Task statement: The answer must be a single number: how many lines in the entries below contain the word "computer".

____

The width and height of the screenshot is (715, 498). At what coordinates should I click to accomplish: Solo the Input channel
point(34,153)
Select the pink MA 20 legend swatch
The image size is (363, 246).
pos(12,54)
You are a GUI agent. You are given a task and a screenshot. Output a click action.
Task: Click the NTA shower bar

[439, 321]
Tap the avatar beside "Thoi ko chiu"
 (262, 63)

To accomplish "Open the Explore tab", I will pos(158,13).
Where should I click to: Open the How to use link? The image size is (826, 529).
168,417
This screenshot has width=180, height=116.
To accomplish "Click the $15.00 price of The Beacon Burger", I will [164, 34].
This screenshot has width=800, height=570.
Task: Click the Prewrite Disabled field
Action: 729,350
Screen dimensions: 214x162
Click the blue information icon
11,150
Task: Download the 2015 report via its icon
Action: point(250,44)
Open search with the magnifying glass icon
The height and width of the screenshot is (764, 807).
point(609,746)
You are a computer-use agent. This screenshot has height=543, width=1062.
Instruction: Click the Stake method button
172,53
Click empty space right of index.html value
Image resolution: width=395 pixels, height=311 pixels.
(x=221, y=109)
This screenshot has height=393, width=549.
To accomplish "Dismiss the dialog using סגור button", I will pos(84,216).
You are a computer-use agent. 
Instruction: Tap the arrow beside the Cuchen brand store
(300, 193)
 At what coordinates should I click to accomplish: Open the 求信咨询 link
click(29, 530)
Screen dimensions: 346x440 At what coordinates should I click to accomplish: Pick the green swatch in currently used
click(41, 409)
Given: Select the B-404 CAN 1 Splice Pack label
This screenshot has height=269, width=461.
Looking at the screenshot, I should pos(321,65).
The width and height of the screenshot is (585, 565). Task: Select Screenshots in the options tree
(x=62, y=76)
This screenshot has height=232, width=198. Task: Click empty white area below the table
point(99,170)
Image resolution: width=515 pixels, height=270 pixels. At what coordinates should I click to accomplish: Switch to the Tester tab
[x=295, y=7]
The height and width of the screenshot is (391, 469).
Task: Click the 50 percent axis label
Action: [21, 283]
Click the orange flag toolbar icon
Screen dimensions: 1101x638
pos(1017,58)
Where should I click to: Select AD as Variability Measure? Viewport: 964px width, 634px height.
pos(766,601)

____

Exercise solution: 2